Acknowledging uncertainty about much that happened in the last millennium before Christ and the first thereafter, Sand dismisses the proposition of Zionist historians that the Jewish communities that grew up all over Europe were descended from Jews driven out of Israel. Many, he says, were indigenous peoples converted to Judaism by small numbers of wandering, literate Jews.
He focuses special attention on the Khazar empire, the Jewish society that flourished around the Volga and Caucasus between the 4th and 13th centuries, and provided seed for the large Jewish communities of eastern Europe. Zionists assert that those Jews had migrated east from Germany. Sand says there is no evidence for this, save that they spoke Yiddish.
He believes, instead, that these were locals who adopted the Jewish religion. He claims that modern Israeli historians refuse to study the Khazar empire honestly, lest they find themselves confronted by evidence that might seem to delegitimise Israel. He writes scornfully of Zionists “entirely caught up in the mythology of an eternal ‘ethnic’ time”.
Sand launches a further broadside at Israeli geneticists who have devoted much energy to identifying a common “Jewish gene” among diaspora communities around the world. He is scornful of such research, perhaps not least because of the ghastly memory of Nazi scientists who pursued alleged Aryan identity.
Sand’s fundamental thesis is that the Jewish people are joined by bonds of religion, not race or ancient nationhood. He deplores the explicitly racial basis of the Israeli state, in which the Arab minority are second-class citizens. “No Jew who lives today in a western democracy would tolerate the discrimination and exclusion experienced by the Palestino-Israelis… The state’s ethnocentric foundation remains an obstacle to [its liberal democratic] development.”
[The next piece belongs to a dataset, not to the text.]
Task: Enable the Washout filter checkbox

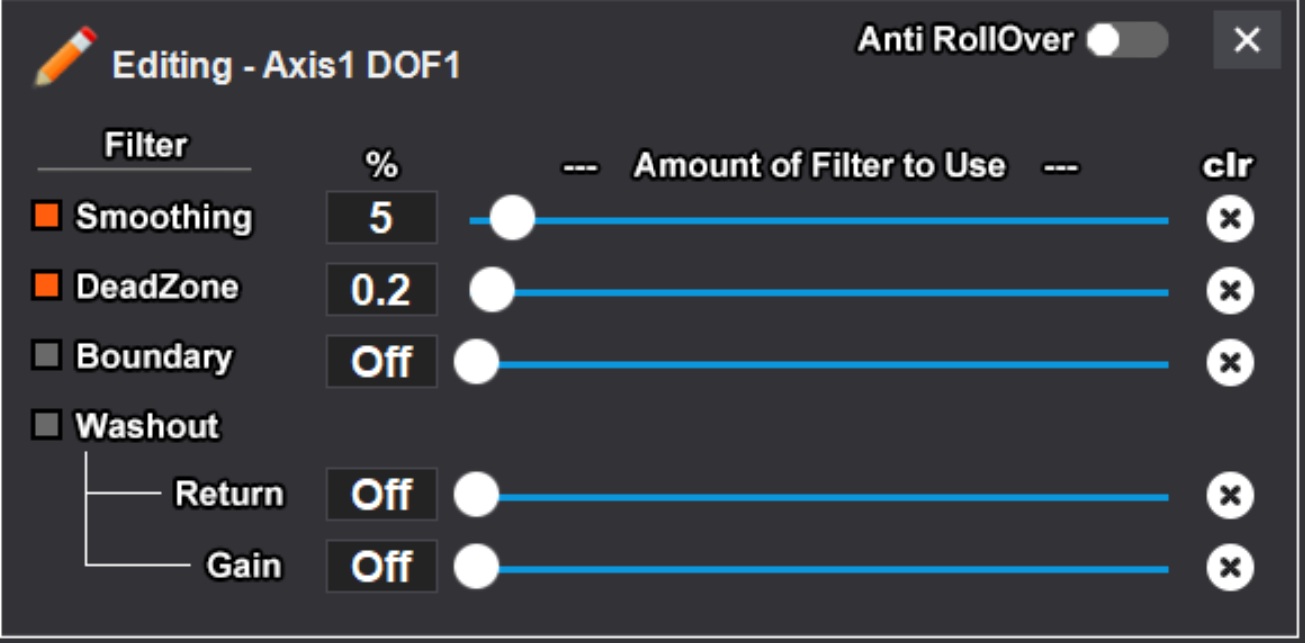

It is easy to see why Sand’s book has attracted fierce controversy. The legend of the ancient exile and modern return stands at the heart of Israel’s self-belief. It is no more surprising that its people enjoy supposing that Joshua’s trumpets blew down the walls of Jericho — at a time when, Sand says, Jericho was a small town with no walls — than that we cherish tales of King Alfred and his cakes.
The author rightly deplores the eagerness of fanatics to insist upon the historical truth of events convenient to modern politics, in defiance of evidence or probability. No modern British historian’s reputation could survive, for instance, claiming the factual accuracy of all the charming medieval stories in Froissart’s Chronicles, which nonetheless bear a closer relationship to events than does the Old Testament.
Yet Sand, whose title is foolishly provocative, displays a lack of compassion for the Jewish predicament. It is possible to accept his view that there is no common genetic link either between the world’s Jews or to the ancient tribes of Israel, while also trusting the evidence of one’s own senses that there are remarkable common Jewish characteristics — indeed, a Jewish genius — that cannot be explained merely by religion.
Jewish faith is visibly declining, in Israel as much as anywhere else. There is much dismay among diaspora communities about the steady increase in the frequency of their members “marrying out”. Yet who can doubt that Jews possess a social identity that transcends any narrow issue of belief? Sand produces some formidable arguments about what Jews may not be, but he fails to explain what it is they are.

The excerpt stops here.